Die Idee des Seat MÓ ist gut, die Umsetzung teilweise leider nicht.

(Bild: Clemens Gleich)

Lesezeit: 8 Min.
Von
  • Clemens Gleich
Inhaltsverzeichnis

Es tut mir immer leid, wenn ein Fahrzeug schlecht ist, weil das niemand so wollte. Gute, neue, frische Konzepte kommen meistens von kleinen Firmen, die es eben nicht besser hinbekommen haben, trotz Blut, Schweiß, Tränen und unter dem Schreibtisch schlafen. Nur arbeite ich eben nicht für diese Firmen, sondern für den Verbraucher, der sich am Ende am besten den Ärger spart, den schlecht ausgeführte Konzepte bescheren. Nach dieser Einleitung ahnen Sie bereits, ob ich Ihnen den Großroller Seat MÓ empfehle: nein. Oder eher: jein. Im Segment der Elektroroller ist er nämlich ein Einäugiger unter Blinden.

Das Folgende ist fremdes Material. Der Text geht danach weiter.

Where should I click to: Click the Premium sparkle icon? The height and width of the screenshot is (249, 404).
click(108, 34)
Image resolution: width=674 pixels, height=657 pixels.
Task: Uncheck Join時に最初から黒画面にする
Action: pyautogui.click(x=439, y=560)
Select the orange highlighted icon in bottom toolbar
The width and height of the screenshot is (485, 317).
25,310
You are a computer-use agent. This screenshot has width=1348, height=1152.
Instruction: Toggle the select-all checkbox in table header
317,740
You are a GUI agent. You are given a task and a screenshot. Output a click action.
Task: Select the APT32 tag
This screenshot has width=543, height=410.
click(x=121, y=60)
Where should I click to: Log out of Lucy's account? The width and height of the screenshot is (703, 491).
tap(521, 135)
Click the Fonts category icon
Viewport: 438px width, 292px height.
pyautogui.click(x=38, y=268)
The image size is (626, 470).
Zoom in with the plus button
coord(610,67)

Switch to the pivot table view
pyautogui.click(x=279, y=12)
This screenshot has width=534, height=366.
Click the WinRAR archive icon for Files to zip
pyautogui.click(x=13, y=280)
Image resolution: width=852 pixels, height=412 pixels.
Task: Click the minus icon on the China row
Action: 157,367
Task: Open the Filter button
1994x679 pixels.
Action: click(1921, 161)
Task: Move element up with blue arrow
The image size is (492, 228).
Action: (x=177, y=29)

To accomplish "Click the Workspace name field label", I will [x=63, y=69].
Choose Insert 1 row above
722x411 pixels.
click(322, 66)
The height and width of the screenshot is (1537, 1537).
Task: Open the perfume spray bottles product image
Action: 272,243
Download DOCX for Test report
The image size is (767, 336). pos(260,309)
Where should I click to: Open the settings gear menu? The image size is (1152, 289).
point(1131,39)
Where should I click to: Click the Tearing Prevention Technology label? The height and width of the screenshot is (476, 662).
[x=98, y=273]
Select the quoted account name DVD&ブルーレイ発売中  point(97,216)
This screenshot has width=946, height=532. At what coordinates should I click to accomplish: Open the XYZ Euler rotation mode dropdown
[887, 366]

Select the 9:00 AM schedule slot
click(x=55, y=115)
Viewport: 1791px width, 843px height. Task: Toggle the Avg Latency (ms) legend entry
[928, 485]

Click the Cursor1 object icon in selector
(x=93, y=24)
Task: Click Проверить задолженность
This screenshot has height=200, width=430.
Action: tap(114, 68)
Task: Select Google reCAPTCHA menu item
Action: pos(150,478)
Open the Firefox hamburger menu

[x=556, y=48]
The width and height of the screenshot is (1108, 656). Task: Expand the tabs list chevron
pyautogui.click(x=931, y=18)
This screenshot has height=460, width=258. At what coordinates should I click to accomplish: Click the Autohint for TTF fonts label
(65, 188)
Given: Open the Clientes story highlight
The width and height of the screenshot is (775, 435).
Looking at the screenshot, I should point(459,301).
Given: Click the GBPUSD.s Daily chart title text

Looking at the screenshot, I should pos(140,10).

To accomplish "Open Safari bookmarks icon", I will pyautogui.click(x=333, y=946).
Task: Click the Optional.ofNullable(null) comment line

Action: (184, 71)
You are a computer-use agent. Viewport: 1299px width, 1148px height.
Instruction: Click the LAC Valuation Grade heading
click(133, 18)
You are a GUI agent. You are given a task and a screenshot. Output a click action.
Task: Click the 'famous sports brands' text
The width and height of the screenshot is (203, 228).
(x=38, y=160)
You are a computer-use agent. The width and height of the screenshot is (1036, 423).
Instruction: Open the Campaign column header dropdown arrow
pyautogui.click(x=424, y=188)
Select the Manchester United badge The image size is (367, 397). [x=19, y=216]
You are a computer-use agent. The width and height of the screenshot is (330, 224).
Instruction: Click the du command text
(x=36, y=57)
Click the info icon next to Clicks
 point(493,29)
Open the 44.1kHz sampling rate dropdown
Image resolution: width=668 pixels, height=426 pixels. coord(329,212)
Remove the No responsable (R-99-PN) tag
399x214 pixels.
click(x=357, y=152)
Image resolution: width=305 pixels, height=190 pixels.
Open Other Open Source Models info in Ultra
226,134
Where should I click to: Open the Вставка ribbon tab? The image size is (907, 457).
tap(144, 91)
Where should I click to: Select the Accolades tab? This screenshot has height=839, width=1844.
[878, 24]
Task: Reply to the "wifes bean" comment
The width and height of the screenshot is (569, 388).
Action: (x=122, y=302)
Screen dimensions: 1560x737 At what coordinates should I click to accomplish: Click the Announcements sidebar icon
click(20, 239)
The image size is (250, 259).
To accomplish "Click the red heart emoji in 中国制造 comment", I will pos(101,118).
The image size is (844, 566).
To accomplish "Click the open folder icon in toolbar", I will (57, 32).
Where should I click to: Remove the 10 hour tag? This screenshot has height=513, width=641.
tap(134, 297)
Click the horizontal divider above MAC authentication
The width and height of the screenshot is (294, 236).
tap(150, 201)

Zuvor jedoch eine Einordnung: Seat ist in diesem Fall eine Firma, die Aufkleber herstellt, unter denen sie die Fahrzeugtechnik anderer verkauft. Der eigentliche Fahrzeughersteller des MÓ heißt "Silence", kommt aus Spanien und nennt die Kreation selbst schlicht "S01". Die Besonderheit des Leichtkraftrads (FS-Klasse A1, bekannt von 125ern): Sie können den Akkupack herausziehen und als Trolley durch die Gegend fahren, um ihn in der Wohnung zu laden (hierzu gleich mehr).

Die Enttäuschung fing beim Fotofahren an. Die Bremsen rubbeln. Hingeschaut: Die Räder laufen mit schon per bloßem Auge deutlich sichtbaren Seitenschlag. Aufnahmen krumm gefräst, wahrscheinlich beim Ummontieren von einer auf die andere Seite beim Fräsen für die Radlager. Das kenne ich als lang gedienter KTM-Fahrer leider zur Genüge und kann es als Erfahrung nicht weiterempfehlen. Die Bremsen kommen ohne ABS. Silence/Seat tänzeln um die seit 2016 bestehende ABS-Pflicht mit dem stattdessen erlaubten Kombibremssystem, das auf dem linken Hebel liegt. 6700 Euro. Kein ABS. Das ist zwar im Elektrorollerbereich leider noch normal, Umsteiger werden sich jedoch wundern. Selbst der Kymco New People 125i hat ABS. Kostet 3299 Euro. Inklusive Top-Case! Es liegt nicht am Hardware-Preis allein, vielmehr fehlt diesen kleinen E-Herstellern die Kompetenz, ein ABS abzustimmen.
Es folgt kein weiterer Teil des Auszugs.